Dreams take people to a different reality, a hallucinatory world that feels as real as any waking experience. These often-bizarre episodes are emblematic of human sleep and yet, the research community knows more about the moon than it does about dreaming. A key problem here is that, unlike an astronaut returning from the lunar surface who can recall what they saw with reasonable accuracy, the dreams that people have quickly get distorted and forgotten when they wake up. Given these challenges, there has been an intense interest in working out how to ask dreamers questions while they are dreaming and have them answer without waking them up. Now a team led by Ken Paller at Northwestern University is revealing that they have figured out how to do this and, yes, the results are straight out of the film Inception.

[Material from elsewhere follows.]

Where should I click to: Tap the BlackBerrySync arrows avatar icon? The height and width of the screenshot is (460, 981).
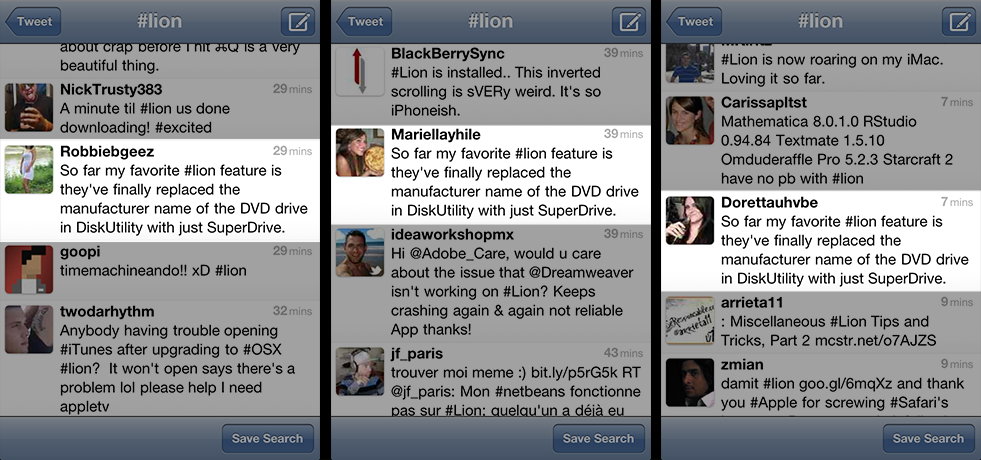click(360, 72)
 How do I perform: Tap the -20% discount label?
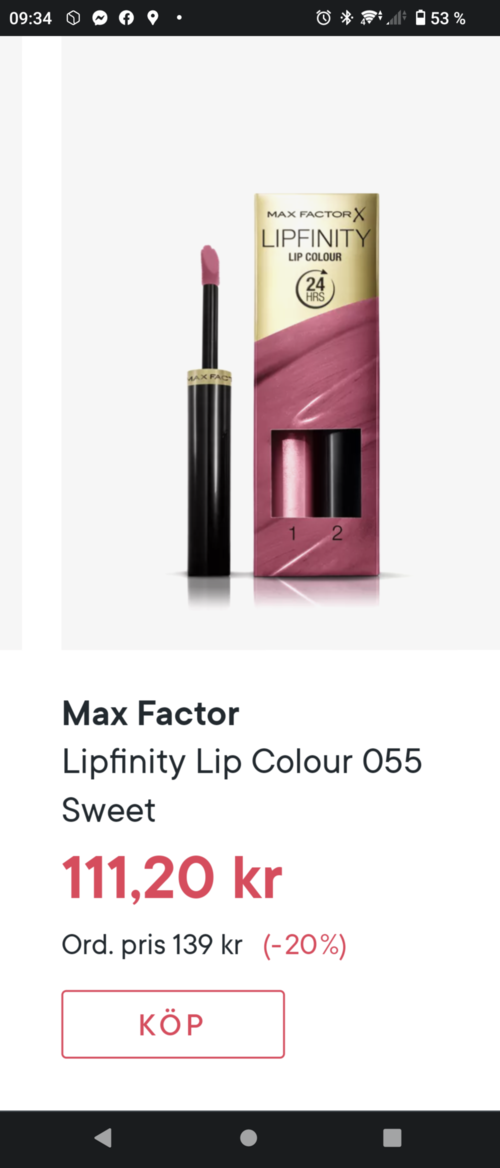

The researchers took aim at lucid dreams as these are dreams where people are vaguely aware that what they are experiencing is not quite real and have some level of consciousness. This led the researchers to suspect that, if done right, they might be able to get questions heard by dreamers and possibly answered too. To manage this, they worked with 35 people. Some had a long history of frequent lucid dreaming and some were given exercises that helped them to lucid dream more often. All participants were trained to make eye movements or contract facial muscles to answer questions when they encountered them.

The questions were all basic counting or mathematics queries. They were delivered via light flashes, touch (taps on the arm) or audio. In total, the team attempted two-way communication during sleep in 57 sessions. In 26% of these sessions, participants successfully signalled that they received the message. In 47% of these signal-verified lucid-dreaming episodes, the team obtained at least one correct response to an experimental query.

After they had woken up, all participants correctly reported when they had received experimenters’ questions, however, the events of communication were often recalled in a distorted manner. Many participants reported that signals sent by the researchers were transmitted through components of the dream. For example, one participant reported that an audio question was heard as if played through a radio during a party while another reported that four flashes of light sent by the researchers manifested as a light in the dream flickering on four times. Intriguingly, details of communications that were recalled in dream reports taken afterwards often diverged from the recordings made during the dream. For example, participants frequently reported a mathematics problem that differed from the one that had been presented to them (i.e. they would say they saw five or six flashes when only four were given) even though they actually gave a correct response of four with their eye movements whilst dreaming.

These findings refute the common belief that it is pointless to try to communicate with people who are asleep to gain knowledge about their dreams. On the contrary, the collection of results described by Dr Paller constitutes proof-of-concept of two-way communication during sleep. he argues that this opens the door to a new approach for scientific exploration of the dream state.